The two sides met for close to eight hours today in talks mediated by the Minister of Labour, Dr Esther Byer.
But while the talks were continuing, and the sanitation workers were idling, everything from a used mattress to overflowing receptacles contributed to the growing mountains of garbage plastering communities in and around Bridgetown.
In Eden Lodge, St Michael, residents, who were not shy to be quoted, took the piles of refuse in stride.
Rudolph Dorant, who has resided in the district for 30 years, told Barbados TODAY the visible heaps of waste were “not one week’s garbage but two to three weeks’ garbage everywhere you see”.

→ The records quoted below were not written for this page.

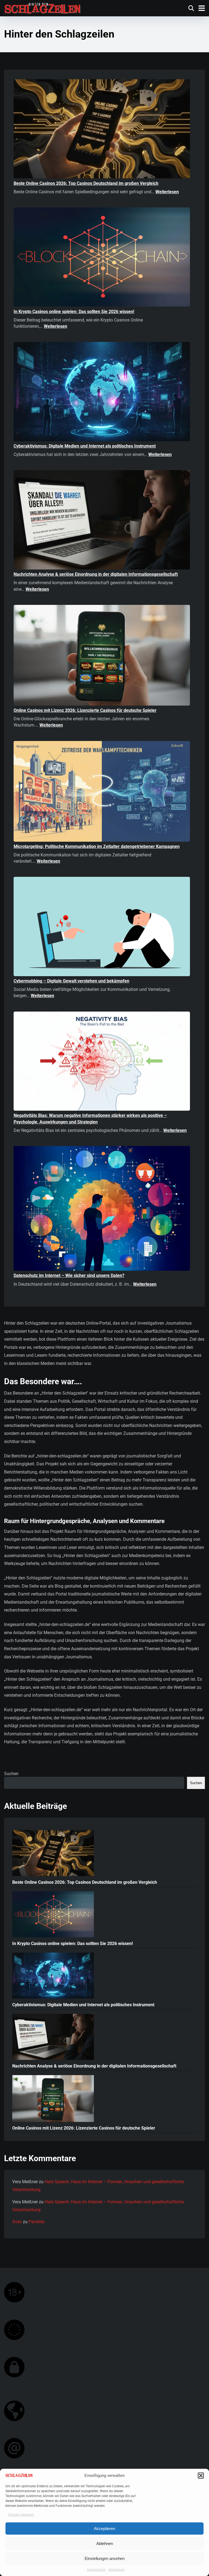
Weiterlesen (167, 191)
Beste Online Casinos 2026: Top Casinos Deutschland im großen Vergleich (86, 183)
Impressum (116, 2570)
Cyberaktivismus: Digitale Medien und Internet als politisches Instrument (85, 446)
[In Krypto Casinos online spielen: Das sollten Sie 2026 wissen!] (102, 257)
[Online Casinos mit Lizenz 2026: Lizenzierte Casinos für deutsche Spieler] (102, 656)
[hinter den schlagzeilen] (42, 7)
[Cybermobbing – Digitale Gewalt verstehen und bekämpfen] (102, 927)
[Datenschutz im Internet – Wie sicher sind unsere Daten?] (102, 1209)
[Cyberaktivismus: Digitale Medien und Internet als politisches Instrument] (102, 392)
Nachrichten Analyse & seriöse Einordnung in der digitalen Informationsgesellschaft (96, 574)
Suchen (11, 1773)
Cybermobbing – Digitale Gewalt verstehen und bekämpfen (71, 981)
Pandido (37, 2221)
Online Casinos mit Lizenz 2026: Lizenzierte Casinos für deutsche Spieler (85, 710)
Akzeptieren (104, 2528)
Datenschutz (96, 2570)
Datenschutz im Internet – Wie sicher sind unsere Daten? (69, 1275)
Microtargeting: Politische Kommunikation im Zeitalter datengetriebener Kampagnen (97, 846)
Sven (17, 2221)
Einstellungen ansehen (105, 2558)
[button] (201, 2475)
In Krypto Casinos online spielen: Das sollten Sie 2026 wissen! (74, 311)
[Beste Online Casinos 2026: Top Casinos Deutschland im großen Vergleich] (102, 129)
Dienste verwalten (21, 2515)
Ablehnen (104, 2543)
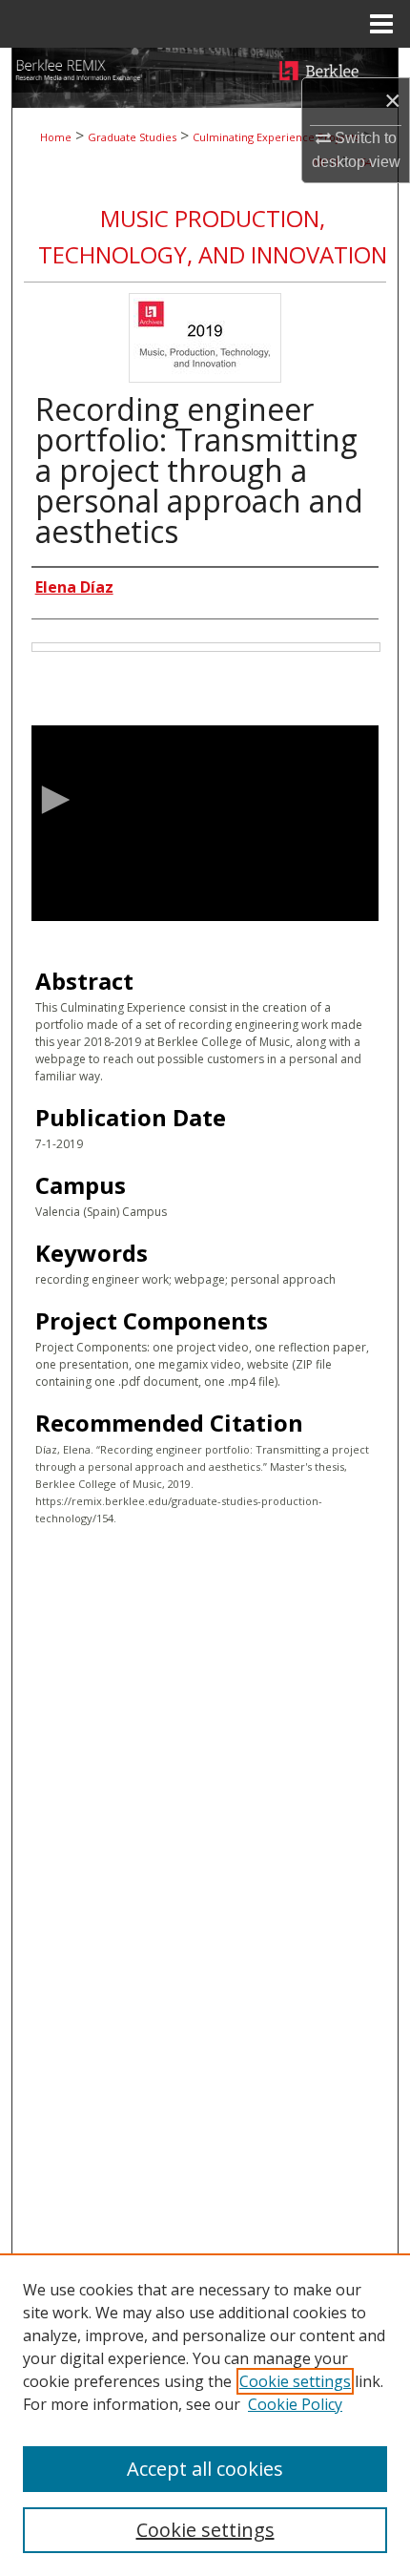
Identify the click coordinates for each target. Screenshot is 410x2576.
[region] (205, 2414)
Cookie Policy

A “frustrated” Dorant said he sympathized with the union and sanitation workers, but he anticipated that the strike would make an already bad situation worse.
“[The] trucks aren’t coming, sometimes you get once a week, sometimes every two weeks,” he said.
Former sanitation worker Hughston Brathwaite threw his support behind his ex-colleagues, telling Barbados TODAY the employees had been disrespected for much too long. And far as he was concerned, the strike is justified.
“We have to let them know we are human beings too. They [the Government] treat the man [NUPW and SSA] bad, so the man gotta treat them bad,” said the 65-year-old Brathwaite.
In the end, the discussion returned to the subject of the garbage that littered the community, with Brathwaite imploring the authorities to act quickly to bring the dispute to an end in order to clear the mess.